ドイツ、トーマス選手のドーピングが発覚。新田選手の銅メダルが確定。
12日午後、国際パラリンピック委員会は、LW6/8クラスのドイツのトーマス選手に行なったドーピング検査が陽性と判定されたため、バイアスロン、5kmクラシカルでの金メダルを剥奪すると発表した。この結果、5kmクラシカルで4位になった日本の新田佳浩選手が3位に、バイアスロンで5位になった伝田寛選手が4位に繰り上げとなった。トーマス選手は今後2年間すべての大会に出場停止処分となる。冬のパラリンピックでは初めてドーピングでのメダル剥奪となった。思わぬ形で銅メダリストとなった新田選手は、「複雑な心境だがメダルが取れたのはうれしい。」と落ち着いた様子でコメントした。
金メダルを剥奪されたドイツのThomas |
私はこのニュースがあまりに突然だったためにとても驚いた。いままでトーマス選手はダントツで勝っていた。今日も当然トップに食い込んでくるものと思っていた。ところが、今日のコースには現れなかった。どうしたのかと思ってリザルトを見に行くと「Did not start」とある。怪我でもしたのかと思っていたが、実はドーピングだったのである。日本のスタッフは、レース後この知らせを聞いたようだ。。荒井監督も対応に追われていた。
くり上げで銅メダリストとなった新田選手 |
トーマス選手は、8日のバイアスロン後に行われたドーピング検査に引っ掛かった。ドーピング検査には成績優秀者に対して行われるものと、抜き打ちで行われるものがある。今回は前者によるものだが、後者も1988年ソウルパラリンピックから行われている。パラリンピックがリハビリテーションから、競技スポーツへと変化した現れだ。また、1992年のバルセロナパラリンピックでは、アメリカのバスケットボールチームが金メダルを剥奪され、それに対して選手側が提訴をした。裁判は1995年まで長期化し、結局選手側の敗訴となった。
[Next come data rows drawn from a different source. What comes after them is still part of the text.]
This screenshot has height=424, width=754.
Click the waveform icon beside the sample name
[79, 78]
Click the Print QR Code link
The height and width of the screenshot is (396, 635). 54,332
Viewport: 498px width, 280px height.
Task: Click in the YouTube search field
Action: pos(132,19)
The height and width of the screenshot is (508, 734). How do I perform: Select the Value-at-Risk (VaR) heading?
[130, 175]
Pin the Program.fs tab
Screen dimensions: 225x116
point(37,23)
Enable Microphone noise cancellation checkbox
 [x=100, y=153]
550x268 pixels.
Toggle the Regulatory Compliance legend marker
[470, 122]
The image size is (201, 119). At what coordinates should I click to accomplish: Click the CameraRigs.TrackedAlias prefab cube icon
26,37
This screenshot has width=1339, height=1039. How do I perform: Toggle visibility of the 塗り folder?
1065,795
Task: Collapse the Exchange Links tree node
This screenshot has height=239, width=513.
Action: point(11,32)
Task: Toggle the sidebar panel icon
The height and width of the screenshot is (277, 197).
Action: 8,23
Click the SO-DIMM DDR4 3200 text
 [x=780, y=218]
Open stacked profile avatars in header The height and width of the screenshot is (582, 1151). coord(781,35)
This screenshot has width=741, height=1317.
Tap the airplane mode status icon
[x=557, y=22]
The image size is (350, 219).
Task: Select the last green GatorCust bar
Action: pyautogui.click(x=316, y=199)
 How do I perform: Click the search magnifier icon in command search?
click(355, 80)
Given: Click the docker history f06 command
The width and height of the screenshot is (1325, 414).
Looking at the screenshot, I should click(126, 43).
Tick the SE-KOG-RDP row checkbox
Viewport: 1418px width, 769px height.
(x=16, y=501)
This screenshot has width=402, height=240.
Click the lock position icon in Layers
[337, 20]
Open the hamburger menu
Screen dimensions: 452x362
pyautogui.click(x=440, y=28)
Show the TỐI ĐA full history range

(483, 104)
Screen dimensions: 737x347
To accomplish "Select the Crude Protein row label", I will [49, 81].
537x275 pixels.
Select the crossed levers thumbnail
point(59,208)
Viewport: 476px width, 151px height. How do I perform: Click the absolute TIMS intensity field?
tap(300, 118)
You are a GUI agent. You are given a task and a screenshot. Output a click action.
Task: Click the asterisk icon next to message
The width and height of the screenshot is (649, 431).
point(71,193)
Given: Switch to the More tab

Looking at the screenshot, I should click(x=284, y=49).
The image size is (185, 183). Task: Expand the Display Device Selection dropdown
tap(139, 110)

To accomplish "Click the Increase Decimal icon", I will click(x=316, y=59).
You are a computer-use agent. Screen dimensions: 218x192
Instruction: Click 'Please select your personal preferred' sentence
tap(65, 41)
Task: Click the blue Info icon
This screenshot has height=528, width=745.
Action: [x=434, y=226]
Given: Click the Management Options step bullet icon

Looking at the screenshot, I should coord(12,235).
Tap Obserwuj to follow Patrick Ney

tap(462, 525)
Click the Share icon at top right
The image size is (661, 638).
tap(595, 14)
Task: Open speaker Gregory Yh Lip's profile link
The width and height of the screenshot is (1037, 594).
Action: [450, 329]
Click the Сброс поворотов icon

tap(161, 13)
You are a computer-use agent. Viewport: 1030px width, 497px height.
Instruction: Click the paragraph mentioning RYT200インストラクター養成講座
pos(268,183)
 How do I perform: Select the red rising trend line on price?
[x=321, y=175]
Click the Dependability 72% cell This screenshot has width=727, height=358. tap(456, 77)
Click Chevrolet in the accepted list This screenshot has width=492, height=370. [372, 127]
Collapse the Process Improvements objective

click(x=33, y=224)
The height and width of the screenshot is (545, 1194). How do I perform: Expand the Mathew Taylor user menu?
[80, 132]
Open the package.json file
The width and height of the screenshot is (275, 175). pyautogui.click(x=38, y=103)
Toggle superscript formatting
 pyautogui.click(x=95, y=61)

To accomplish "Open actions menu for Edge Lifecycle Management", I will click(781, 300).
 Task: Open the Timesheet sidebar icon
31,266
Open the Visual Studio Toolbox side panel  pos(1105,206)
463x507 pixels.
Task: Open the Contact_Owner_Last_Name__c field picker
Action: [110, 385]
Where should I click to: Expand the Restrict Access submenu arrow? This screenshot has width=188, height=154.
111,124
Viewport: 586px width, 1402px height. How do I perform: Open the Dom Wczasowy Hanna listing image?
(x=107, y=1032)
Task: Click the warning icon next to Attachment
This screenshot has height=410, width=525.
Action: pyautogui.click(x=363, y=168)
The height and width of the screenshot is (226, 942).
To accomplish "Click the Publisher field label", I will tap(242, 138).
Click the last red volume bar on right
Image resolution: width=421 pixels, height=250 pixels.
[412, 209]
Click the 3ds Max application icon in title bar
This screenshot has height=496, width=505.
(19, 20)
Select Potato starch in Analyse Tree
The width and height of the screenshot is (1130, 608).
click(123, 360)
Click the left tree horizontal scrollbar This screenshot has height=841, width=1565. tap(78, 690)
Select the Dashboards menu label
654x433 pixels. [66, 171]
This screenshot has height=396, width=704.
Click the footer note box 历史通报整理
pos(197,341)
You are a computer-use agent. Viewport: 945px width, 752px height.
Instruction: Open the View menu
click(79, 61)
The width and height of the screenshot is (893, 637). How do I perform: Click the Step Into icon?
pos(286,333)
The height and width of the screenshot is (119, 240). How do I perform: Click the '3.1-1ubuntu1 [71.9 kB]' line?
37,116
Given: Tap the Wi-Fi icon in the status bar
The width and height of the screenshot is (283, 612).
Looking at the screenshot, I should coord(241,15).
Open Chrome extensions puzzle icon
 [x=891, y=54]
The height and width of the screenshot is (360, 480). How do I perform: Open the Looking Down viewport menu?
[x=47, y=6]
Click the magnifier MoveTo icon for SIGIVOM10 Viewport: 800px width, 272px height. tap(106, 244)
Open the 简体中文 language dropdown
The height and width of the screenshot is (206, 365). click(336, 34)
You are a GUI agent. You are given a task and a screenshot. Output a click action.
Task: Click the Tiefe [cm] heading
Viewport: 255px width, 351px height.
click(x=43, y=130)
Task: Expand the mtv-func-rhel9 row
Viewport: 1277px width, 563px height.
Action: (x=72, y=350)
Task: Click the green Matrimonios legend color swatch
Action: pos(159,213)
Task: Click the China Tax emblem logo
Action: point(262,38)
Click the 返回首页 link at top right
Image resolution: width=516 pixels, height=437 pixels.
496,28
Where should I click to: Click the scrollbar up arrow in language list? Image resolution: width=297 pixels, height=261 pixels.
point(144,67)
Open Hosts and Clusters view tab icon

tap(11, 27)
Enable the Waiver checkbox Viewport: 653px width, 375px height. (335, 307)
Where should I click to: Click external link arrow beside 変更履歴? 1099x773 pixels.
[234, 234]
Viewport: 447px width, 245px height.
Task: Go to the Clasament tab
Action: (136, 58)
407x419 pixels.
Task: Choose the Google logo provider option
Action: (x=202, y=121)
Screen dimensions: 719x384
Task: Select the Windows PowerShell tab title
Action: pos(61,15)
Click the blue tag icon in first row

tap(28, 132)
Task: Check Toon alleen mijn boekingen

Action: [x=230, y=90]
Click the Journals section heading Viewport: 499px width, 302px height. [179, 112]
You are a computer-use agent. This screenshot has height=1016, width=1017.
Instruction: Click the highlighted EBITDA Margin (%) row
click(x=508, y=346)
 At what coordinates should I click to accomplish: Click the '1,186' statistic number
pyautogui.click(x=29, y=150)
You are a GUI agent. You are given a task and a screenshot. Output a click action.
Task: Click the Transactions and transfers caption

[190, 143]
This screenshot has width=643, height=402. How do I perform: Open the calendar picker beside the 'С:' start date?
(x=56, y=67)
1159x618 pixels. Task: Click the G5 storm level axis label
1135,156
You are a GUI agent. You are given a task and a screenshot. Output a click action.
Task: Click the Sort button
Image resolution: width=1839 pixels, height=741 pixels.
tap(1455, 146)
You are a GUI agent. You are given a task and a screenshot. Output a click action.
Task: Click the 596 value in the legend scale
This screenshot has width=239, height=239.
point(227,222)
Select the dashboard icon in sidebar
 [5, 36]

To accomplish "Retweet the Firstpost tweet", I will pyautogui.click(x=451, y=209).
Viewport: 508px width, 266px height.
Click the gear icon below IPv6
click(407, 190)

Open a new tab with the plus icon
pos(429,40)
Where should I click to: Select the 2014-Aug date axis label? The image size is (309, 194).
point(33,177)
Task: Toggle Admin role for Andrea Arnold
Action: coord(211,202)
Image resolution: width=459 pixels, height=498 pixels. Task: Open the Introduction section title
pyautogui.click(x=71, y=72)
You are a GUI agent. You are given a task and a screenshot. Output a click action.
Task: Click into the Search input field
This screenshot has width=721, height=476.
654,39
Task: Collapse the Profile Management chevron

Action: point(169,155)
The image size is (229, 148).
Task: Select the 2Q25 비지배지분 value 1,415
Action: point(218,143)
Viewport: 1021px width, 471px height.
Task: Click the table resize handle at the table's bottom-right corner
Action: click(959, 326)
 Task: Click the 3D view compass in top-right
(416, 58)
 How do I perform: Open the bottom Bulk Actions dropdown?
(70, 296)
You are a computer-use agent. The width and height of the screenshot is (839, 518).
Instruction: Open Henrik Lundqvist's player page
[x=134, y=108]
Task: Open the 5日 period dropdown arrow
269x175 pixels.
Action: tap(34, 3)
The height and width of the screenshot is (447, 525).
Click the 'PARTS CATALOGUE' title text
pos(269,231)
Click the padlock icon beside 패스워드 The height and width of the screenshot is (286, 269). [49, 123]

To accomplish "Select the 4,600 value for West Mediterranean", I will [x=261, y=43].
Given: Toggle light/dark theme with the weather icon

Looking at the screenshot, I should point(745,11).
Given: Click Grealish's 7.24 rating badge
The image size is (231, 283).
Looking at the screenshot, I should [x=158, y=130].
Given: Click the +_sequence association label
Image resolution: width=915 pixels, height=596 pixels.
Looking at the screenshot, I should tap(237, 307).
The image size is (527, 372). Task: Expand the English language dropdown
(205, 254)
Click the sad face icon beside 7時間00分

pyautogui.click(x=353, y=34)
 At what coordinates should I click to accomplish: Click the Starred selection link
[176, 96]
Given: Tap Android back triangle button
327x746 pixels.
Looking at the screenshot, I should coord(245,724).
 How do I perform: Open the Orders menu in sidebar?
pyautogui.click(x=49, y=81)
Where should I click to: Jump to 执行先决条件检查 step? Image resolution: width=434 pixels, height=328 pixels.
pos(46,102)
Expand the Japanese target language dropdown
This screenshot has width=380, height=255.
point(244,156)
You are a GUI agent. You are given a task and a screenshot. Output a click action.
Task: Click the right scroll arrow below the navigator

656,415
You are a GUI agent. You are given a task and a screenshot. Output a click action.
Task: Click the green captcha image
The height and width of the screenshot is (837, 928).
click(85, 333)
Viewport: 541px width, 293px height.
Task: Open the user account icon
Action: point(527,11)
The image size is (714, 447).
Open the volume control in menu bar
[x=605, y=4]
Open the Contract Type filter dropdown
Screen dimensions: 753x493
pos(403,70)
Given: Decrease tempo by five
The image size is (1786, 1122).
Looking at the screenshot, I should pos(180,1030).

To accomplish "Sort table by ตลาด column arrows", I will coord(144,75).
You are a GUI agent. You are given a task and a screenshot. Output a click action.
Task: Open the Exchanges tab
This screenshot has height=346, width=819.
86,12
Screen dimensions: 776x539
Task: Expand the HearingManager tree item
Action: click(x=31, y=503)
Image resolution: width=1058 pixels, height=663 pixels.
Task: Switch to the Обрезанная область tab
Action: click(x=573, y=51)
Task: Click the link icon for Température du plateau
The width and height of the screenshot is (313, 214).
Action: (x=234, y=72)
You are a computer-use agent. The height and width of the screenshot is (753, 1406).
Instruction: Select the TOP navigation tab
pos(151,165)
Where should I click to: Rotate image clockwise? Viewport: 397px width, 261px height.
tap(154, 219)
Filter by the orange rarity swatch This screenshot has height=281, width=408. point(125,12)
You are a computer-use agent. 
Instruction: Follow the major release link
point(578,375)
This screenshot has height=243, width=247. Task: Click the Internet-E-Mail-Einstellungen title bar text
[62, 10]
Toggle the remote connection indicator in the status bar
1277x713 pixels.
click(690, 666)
今回もドイツの選手側が再審議を申し出ている。ドーピング検査は同じ排尿をA、Bのサンプルに分けて提出する。Aのサンプルで陽性が出たため、Bのサンプルでも検査をするように申し出ているのだ。
今回検出された物質は、メテノロンという俗に言う筋肉増強剤の一種だ。蛋白質同化剤ステロイドに分類され、禁止薬物事項に含まれている。私は、今回この物質が摘出させたことが一番ショックだ。トーマス選手の滑りは、初めて見る私にも凄さを感じさせた。そんな姿にほれぼれしていたのに。実は薬によるものだったなんて。残念というか無念というか、なんとも言えない気持ちだ。薬によって強くなった姿が金メダリストの姿だろうか。世界のトップクラスのアスリートが集いトップを競う。お互いが本来の力をぶつけあいその戦いを讃え合う。それが本来のパラリンピックの姿ではないだろうか。なのに。
荒井監督は次のようなコメントを残している。「クロスカントリーはすばらしく、自然と協調して行われるスポーツだ。ドーピングはこれに相反する行為であり、アスリートを台なしにするだけでなく、スポーツをも台なしにしてしまう。」
ドーピングは本来あってはならないことなのだが、禁止する側と、使用する側のいたちごっこが続いているのが現状だ。荒井監督の言うように決してドーピングによってスポーツが台なしになってはならない。一人の選手によって大勢の選手の努力やがんばりを無駄にしてはならないのだ。スポーツは真っ白な世界で戦ってこそ、本来の姿になる。一日でも早くその日が来ることを期待したい。